(Data entries)
##############################

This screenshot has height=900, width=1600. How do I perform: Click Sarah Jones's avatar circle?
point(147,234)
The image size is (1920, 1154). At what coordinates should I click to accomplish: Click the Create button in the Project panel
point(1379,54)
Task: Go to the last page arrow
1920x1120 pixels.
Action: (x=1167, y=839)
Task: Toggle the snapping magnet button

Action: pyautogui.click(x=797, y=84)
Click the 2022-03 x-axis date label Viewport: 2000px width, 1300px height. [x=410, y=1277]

##############################

• Directions for this task
The records above must each be restated exactly as they stand.

• Solution for this task
This screenshot has height=900, width=1600. How do I perform: Click Sarah Jones's avatar circle?
point(147,234)
The image size is (1920, 1154). At what coordinates should I click to accomplish: Click the Create button in the Project panel
point(1379,54)
Task: Go to the last page arrow
1920x1120 pixels.
Action: (x=1167, y=839)
Task: Toggle the snapping magnet button

Action: pyautogui.click(x=797, y=84)
Click the 2022-03 x-axis date label Viewport: 2000px width, 1300px height. [x=410, y=1277]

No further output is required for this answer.